For Ho Chi Minh City, “sandbox” should not be simply understood as “allowed to do things differently” but must be seen as a modern governance method for development, where new models are tested within a safe scope, unprecedented issues are verified with data, and legal obstacles are assessed for impact before proposing adjustments.
Innovation needs to be facilitated, but it must operate within a safe corridor. Creativity should be encouraged, but social benefits must be demonstrated, data must be transparent, and responsibility must be taken for quality, costs, and resulting impacts.
Management agencies are granted more proactive authority, but they must be accountable with evidence, results, and actual impacts on people’s lives.
The city can proactively announce major problems that need solutions, such as reducing congestion, combating flooding, exploiting land around metro lines, developing social housing, greening industrial zones, sharing urban data, green finance, the night economy, digital health, smart education, regional logistics, and public asset management. When the government correctly identifies the issues, businesses, universities, experts, and associations will have a basis to participate with more specific and responsible proposals.
Ho Chi Minh City also needs a capable institution to support urban policy experimentation. This could be a council or a “sandbox” coordination center, operating leanly and professionally without adding administrative layers.
This institution would be tasked with receiving initiatives, standardizing dossiers, organizing independent critiques, assessing risks, proposing pilot scopes, monitoring implementation, and recommending scaling, adjustments, or termination.
An indispensable principle is to place people at the center of all experiments.

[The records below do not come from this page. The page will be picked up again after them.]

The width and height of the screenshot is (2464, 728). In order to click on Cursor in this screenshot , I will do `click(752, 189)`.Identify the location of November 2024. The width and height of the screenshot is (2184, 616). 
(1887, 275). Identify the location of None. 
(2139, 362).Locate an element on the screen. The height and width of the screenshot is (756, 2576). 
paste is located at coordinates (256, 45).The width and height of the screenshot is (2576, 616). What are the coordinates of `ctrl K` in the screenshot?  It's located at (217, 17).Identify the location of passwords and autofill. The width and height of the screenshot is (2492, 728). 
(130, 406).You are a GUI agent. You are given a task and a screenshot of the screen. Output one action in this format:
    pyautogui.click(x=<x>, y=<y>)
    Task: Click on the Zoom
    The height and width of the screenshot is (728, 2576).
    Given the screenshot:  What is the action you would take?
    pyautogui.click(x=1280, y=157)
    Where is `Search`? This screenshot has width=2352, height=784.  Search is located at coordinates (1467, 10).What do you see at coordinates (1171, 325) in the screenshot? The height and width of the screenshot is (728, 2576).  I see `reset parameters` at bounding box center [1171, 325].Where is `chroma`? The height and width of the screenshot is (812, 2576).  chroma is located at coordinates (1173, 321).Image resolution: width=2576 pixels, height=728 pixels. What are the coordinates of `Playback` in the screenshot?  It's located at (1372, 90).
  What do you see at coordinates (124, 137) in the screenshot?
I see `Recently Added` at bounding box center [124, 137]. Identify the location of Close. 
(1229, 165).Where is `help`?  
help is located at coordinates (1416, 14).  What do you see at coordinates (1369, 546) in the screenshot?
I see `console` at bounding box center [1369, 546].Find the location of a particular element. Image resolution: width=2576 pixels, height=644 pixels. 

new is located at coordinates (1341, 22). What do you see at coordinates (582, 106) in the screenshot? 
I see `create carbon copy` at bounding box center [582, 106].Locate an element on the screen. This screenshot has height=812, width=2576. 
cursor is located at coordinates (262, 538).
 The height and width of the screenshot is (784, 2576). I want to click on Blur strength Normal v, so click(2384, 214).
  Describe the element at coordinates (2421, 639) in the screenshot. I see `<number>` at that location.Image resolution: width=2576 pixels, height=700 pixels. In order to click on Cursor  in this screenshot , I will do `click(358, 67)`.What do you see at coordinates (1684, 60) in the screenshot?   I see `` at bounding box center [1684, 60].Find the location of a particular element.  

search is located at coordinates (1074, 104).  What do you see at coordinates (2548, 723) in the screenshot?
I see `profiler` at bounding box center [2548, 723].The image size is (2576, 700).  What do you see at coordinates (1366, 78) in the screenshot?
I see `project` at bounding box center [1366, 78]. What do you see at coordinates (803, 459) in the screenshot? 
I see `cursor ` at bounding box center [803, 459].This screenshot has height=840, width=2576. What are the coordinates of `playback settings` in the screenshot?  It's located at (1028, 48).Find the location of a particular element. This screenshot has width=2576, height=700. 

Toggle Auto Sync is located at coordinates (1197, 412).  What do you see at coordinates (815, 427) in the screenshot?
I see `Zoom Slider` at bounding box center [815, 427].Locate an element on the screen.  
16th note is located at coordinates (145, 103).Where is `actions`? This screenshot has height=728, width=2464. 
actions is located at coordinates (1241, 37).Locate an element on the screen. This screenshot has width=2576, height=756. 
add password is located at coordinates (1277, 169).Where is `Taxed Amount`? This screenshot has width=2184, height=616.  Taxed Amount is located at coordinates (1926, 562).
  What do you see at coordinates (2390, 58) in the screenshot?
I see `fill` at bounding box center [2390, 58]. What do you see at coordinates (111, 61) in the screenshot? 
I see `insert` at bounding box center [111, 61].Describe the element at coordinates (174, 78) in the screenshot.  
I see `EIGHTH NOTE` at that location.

A new policy is only truly meaningful if it helps people travel more conveniently, live more safely, access better public services, and gain more opportunities for employment, housing, healthcare, education, and living environment.
Therefore, each “sandbox” needs indicators measuring social benefits, citizen satisfaction, impacts on vulnerable groups, the environment, and any resulting social costs.
In implementation, the city should select a few priority areas to do first, focusing efforts and conducting reviews. Successful models should be standardized for replication. Models that do not meet expectations also have value if they help the system identify risks early, preventing larger mistakes in broader deployment.
Resolution 09 gives Ho Chi Minh City a new space to pioneer. The remaining issue is for the city to turn that space into a concrete action system with procedures, data, people, institutions, and enforcement discipline.